DO THIS:
Duplicate the lines verbatim, beginning with the line that contains "Where should I" and ending with the line that contains "Action: tap(100, 48)", both included.
—————
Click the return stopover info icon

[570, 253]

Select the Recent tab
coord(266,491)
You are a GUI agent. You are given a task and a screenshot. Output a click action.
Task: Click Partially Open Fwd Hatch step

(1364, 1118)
—————
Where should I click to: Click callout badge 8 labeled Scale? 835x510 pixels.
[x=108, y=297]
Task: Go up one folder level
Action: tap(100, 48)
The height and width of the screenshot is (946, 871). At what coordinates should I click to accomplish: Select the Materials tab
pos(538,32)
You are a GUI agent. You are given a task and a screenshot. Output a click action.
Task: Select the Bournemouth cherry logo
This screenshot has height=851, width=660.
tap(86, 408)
—————
FULL ANSWER:
Where should I click to: Click callout badge 8 labeled Scale? 835x510 pixels.
[x=108, y=297]
Task: Go up one folder level
Action: tap(100, 48)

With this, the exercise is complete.